_What is expected:_ Give the entries back exactly, dropping each image.

(Screenshot grounding data)
--------------------------------------------------

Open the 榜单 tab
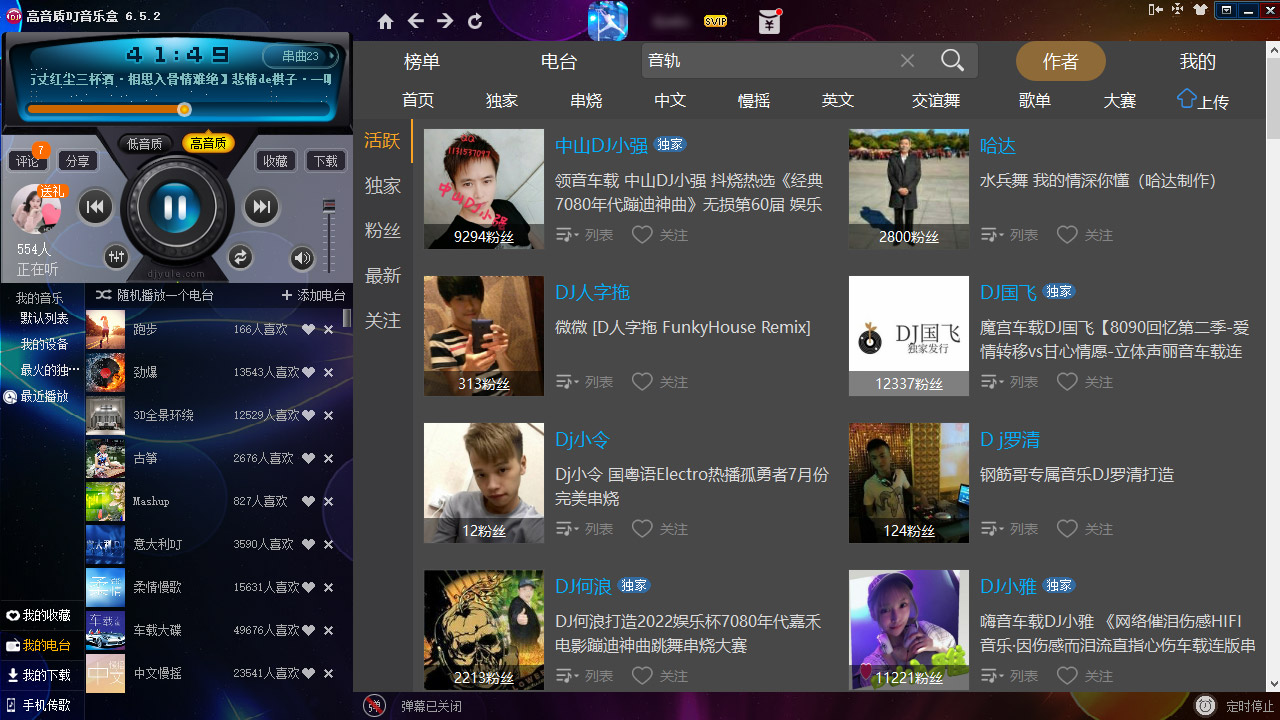 coord(422,61)
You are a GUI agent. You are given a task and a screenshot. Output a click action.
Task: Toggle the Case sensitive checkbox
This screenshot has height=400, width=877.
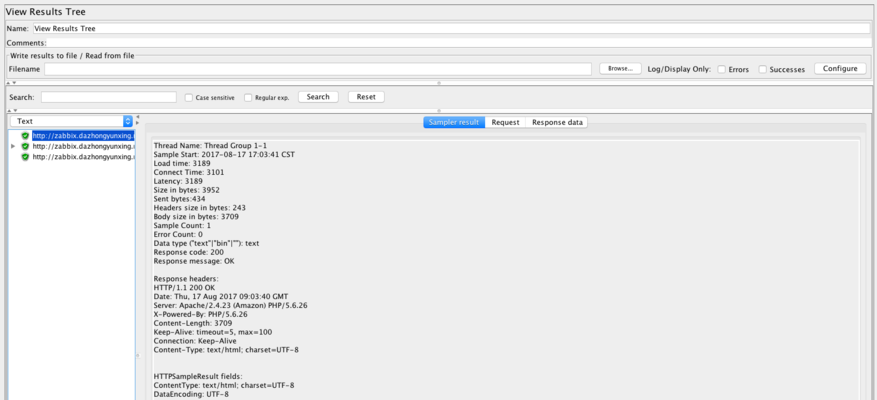click(x=189, y=97)
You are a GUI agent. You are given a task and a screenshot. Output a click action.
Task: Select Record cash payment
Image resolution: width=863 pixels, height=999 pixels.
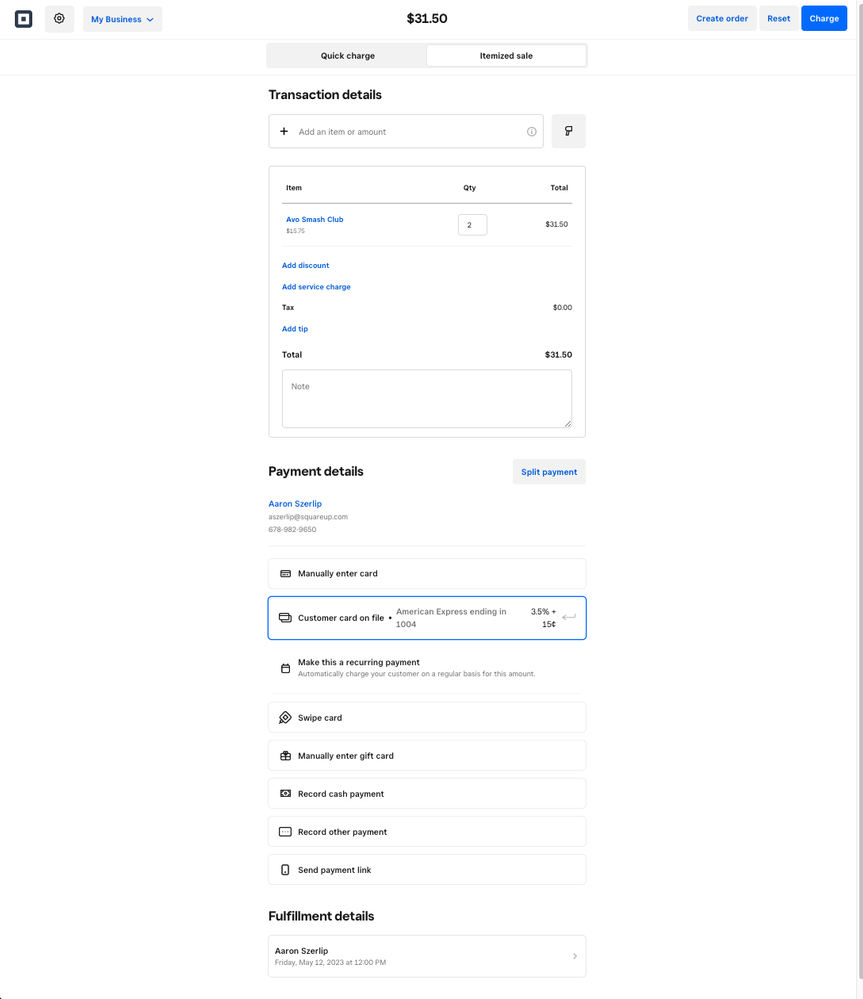[426, 794]
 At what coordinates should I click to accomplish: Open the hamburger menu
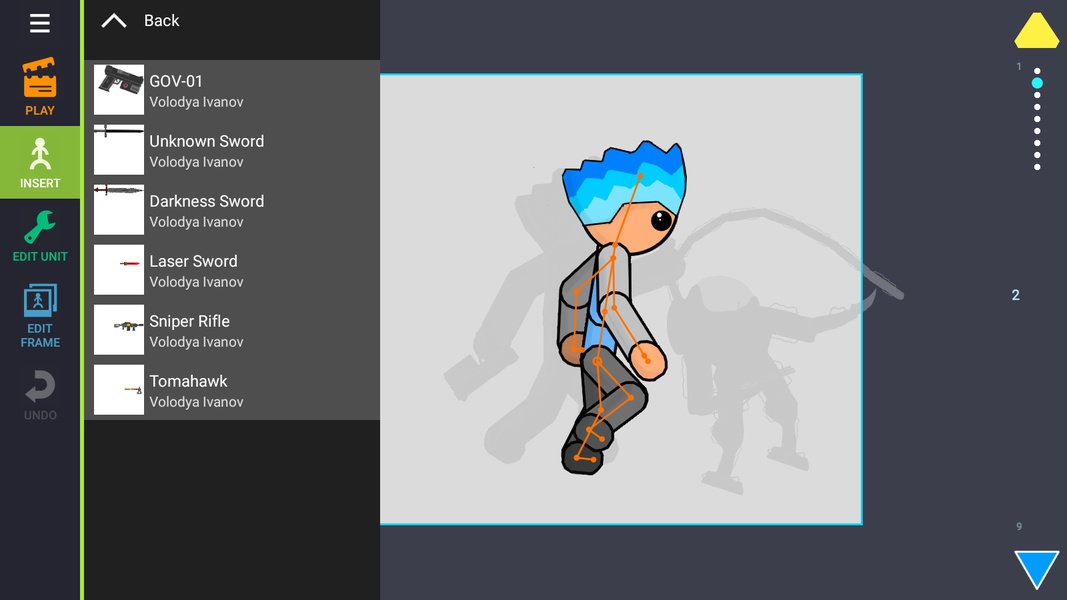click(39, 23)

--------------------------------------------------

_The completed task:_
Open the 榜单 tab
 coord(422,61)
You are a GUI agent. You are given a task and a screenshot. Output a click action.
Task: Toggle the Case sensitive checkbox
This screenshot has height=400, width=877.
click(x=189, y=97)
You are a GUI agent. You are given a task and a screenshot. Output a click action.
Task: Select Record cash payment
Image resolution: width=863 pixels, height=999 pixels.
[426, 794]
 At what coordinates should I click to accomplish: Open the hamburger menu
click(39, 23)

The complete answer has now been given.